The paper indicates that these ‘asymptomatic carriers’ are far more common than thought. They are an emerging front line in the fight to eradicate malaria, as they act as a hidden reservoir, allowing the parasite to carry on being circulated from humans to mosquitoes.

In the past, malaria was detected by using a light microscope to spot parasites in blood samples. But microbiological tests that pick up the parasites’ genetic signature indicate that, in areas with low levels of malaria, asymptomatic carriers may account for a fifth to a half of all parasites passed from humans to mosquitoes.

“The main significance of our findings is that we have identified a hidden parasite population that cannot be detected even using standard molecular methods.”

Ingrid Felger, Tropical and Public Health Institute

Ingrid Felger of the Swiss Tropical and Public Health Institute in Switzerland, whose team worked on the new test, says asymptomatic carriers may account for as much as 70 per cent of malaria infections in some locations.

Felger tells SciDev.Net that scientists think asymptomatic carriers are most prevalent in places that have seen a rapid drop in infection levels, either naturally or due to eradication programmes. These include island populations such as Zanzibar in Tanzania, where her team carried out its study.

This pattern of prevalence means the problem is likely to grow as malaria control improves, Felger says.

In a paper published last month in PLOS Medicine, the researchers built on existing biomolecular methods for malaria detection that use a technique called quantitative polymerase chain reaction (qPCR). This involves amplifying DNA from human blood to find parasite-specific sequences.
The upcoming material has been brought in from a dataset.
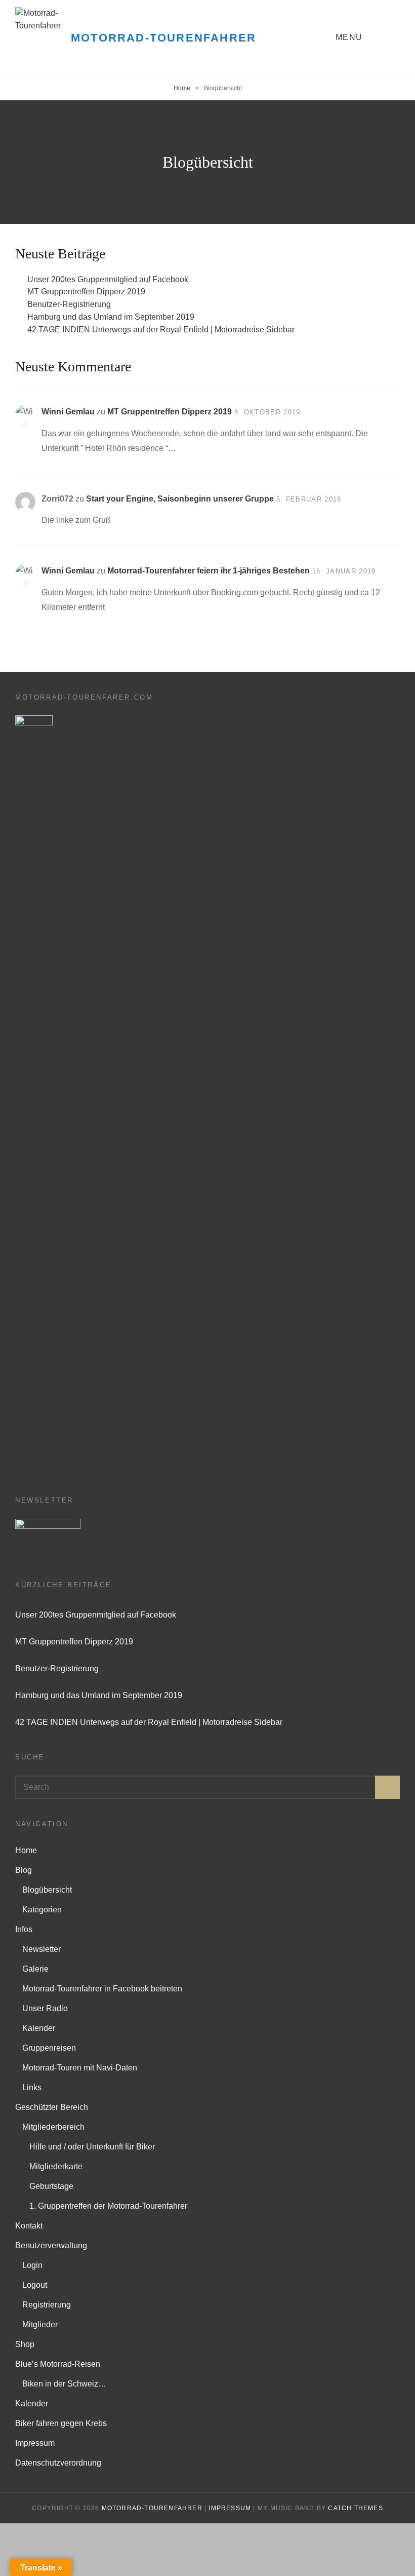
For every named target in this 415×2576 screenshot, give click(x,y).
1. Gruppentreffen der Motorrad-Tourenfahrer (108, 2206)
But Felger’s method targets sequences of parasite DNA that occur between 60 and 250 times in the parasite’s genetic code, as opposed to standard tests, which target sequences that occur just five times. This should help cut the number of “false negatives” test produce, she says.

The team found that the new test was about ten times more sensitive than existing ones. In addition, the authors found that when standard molecular-diagnostics tests were used, the presence of malaria parasites was underestimated by 8 per cent compared with the new tests.

“The main significance of our findings is that we have identified a hidden parasite population that cannot be detected even using standard molecular methods,” says Felger. “This teaches us that asymptomatic, low-density malaria infections are much more prevalent than anticipated.”

But the test has limitations. For instance, it requires advanced laboratory equipment. And it only targets the main malarial killer, Plasmodium falciparum, not other Plasmodium species that cause the disease.
Andrea Bosman, who coordinates the diagnosis, treatment and vaccines unit in the WHO’s Global Malaria Programme, says the new test is an improvement on conventional qPCR methods in terms of aiding detection.

Bosman thinks the paper is not a “major breakthrough”. But he points out that other researchers are investigating malaria detection using another type of biological marker: antigens, the unique proteins found on the parasites’ cells.

“This is a big area of research with increasing attention,” says Bosman. “We only see the tip of the iceberg at the moment.”